> _Work instruction_
Find each line in the records below that contains the word "computer", and copy it out.

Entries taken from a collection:
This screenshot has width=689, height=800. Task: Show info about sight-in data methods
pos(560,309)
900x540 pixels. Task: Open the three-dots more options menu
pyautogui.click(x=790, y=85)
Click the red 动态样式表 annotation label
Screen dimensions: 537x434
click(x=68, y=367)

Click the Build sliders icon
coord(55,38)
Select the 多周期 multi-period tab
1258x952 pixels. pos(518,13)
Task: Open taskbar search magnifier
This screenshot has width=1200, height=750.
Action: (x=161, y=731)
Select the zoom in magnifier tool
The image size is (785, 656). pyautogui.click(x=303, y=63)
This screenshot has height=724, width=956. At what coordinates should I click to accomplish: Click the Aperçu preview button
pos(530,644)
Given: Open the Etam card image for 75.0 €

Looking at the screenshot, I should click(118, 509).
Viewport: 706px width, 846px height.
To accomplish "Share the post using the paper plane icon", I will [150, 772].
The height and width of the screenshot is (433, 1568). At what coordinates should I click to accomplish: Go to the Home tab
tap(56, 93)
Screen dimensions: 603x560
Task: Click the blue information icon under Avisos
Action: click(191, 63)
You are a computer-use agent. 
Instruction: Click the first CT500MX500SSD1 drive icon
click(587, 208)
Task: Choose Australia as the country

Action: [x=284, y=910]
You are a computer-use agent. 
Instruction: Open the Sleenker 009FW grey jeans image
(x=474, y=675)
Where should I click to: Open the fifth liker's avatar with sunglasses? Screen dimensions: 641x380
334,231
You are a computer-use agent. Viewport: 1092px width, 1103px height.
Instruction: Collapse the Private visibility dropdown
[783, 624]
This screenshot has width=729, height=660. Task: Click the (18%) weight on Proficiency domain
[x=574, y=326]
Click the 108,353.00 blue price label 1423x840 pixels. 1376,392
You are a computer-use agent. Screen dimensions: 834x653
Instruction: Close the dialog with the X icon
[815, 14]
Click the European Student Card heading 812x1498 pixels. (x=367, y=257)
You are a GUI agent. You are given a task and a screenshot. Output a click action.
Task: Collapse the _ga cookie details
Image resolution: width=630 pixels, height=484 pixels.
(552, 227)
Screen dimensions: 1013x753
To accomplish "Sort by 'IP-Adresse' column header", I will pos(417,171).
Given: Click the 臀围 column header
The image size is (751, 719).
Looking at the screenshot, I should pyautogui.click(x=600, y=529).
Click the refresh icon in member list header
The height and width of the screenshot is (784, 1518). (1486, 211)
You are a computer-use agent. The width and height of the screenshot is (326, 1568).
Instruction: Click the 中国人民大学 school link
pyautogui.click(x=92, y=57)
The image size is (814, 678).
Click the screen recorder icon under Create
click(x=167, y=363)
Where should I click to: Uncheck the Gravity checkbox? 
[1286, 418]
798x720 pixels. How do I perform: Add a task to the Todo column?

> _Task response_
You are a computer-use agent. 
You are a computer-use agent. 
You are a computer-use agent. Viewport: 1092px width, 1103px height.
You are a computer-use agent. Screen dimensions: 834x653
You are a computer-use agent. The width and height of the screenshot is (326, 1568).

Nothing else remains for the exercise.